"Emmanuel Macron veut marquer un tournant dans les relations de la France avec l'Afrique", selon un chercheur de l'Ifri (INTERVIEW)

Lundi 5 Février 2018

La nouvelle tournée du président français Emmanuel Macron sur le continent africain, qui s'est achevée samedi au Sénégal, s'inscrit dans la continuité de sa volonté de "marquer un tournant majeur dans les relations de Paris avec l'Afrique", estime, dans une interview accordée à Xinhua, le chercheur associé au centre Afrique subsaharienne de l'Ifri (Institut français des relations internationales), François Gaulme.

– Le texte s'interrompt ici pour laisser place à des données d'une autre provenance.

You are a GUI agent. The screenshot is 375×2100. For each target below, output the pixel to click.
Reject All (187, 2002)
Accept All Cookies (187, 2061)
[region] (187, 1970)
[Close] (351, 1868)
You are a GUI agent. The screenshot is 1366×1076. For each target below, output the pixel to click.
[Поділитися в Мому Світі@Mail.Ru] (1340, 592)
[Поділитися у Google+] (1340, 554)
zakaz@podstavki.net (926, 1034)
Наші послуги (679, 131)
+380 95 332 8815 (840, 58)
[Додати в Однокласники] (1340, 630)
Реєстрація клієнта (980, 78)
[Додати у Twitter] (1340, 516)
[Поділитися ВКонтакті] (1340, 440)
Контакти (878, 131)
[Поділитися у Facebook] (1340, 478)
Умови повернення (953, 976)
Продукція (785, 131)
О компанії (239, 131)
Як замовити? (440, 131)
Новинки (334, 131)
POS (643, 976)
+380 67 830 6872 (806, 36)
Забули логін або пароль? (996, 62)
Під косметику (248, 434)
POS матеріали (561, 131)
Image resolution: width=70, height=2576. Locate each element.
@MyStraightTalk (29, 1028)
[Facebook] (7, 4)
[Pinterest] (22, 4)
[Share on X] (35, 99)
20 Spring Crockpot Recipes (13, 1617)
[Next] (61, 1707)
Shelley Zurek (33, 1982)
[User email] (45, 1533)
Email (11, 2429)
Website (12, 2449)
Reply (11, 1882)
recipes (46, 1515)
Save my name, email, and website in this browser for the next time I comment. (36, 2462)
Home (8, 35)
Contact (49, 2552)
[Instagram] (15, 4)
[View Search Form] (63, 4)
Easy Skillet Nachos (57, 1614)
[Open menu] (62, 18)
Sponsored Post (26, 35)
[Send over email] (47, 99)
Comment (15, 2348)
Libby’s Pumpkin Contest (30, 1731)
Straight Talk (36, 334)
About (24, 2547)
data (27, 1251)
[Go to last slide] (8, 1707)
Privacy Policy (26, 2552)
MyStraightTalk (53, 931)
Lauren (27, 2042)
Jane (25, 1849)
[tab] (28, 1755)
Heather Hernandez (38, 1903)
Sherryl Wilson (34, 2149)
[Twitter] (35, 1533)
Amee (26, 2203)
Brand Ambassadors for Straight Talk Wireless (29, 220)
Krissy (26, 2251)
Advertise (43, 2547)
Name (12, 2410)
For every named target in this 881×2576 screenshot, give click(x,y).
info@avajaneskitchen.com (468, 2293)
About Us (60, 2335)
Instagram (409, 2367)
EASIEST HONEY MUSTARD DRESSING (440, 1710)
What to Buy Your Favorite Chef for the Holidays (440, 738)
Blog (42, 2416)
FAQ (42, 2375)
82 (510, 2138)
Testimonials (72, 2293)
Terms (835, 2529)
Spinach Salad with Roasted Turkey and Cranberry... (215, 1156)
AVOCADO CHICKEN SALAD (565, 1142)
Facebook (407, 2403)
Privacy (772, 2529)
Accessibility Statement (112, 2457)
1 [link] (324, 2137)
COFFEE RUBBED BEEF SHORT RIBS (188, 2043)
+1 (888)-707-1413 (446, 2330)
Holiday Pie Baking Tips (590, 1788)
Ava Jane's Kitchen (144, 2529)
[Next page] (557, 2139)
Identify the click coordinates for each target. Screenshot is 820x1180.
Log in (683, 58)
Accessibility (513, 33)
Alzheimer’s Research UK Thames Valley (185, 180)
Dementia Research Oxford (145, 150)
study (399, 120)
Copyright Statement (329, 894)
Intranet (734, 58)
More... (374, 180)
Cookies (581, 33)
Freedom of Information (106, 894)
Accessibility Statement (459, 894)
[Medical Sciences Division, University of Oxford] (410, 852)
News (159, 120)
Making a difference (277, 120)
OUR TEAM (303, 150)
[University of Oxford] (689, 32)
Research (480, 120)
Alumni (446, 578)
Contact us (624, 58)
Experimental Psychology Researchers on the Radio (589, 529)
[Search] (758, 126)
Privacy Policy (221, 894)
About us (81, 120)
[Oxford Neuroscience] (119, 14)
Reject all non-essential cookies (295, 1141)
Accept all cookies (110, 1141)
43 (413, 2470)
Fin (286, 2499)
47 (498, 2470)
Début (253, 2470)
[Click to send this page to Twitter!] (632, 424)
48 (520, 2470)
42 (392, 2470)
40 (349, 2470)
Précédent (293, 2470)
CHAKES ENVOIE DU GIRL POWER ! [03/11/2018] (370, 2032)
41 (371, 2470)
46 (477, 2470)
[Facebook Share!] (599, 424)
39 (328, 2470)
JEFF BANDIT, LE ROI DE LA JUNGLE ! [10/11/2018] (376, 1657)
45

Après le Burkina Faso, la Côté d'Ivoire et le Ghana fin novembre, le président français a terminé samedi une nouvelle tournée sur le continent africain qui l'a mené de Tunisie au Sénégal. Début décembre, il s'était rendu en Algérie. Fraîchement élu, il s'était déplacé au Mali, le 19 mai 2017, afin de "saluer les troupes" de la force "Barkhane". En juin, il avait également effectué une "visite personnelle" au Maroc.

Le jeune président français, très actif sur la scène internationale, multiple les déplacements sur le continent africain afin de s'inscrire dans la continuité de son discours prononcé le 28 novembre dernier à l'université de Ouagadougou. "Un discours qui, par son contexte, sa forme et son contenu, constitue un tournant majeur, au moins pour le style et les intentions, dans les relations franco-africaines", considère le chercheur François Gaulme.

Emmanuel Macron, "dont le maître-mot est le changement", "voulait se distinguer de ses prédécesseurs", poursuit l'universitaire. "Sa conférence à Ouagadougou devant des étudiants rappelait d'une certaine manière le discours du président Obama au Caire. Elle avait les allures d'un discours programme contenant un catalogue d'actions présenté par le chef de l'Etat lui-même dans la mesure où le gouvernement ne compte aucun ministre du Développement ou de la Coopération", ajoute-il.

"Il n'y a plus de politique africaine": cette déclaration allusive d'Emmanuel Macron au début de son discours a été interprétée comme une référence à la "Françafrique". Mais l'on pourrait aussi la prendre au pied de la lettre et la mettre en lien avec la complexité croissante du continent africain.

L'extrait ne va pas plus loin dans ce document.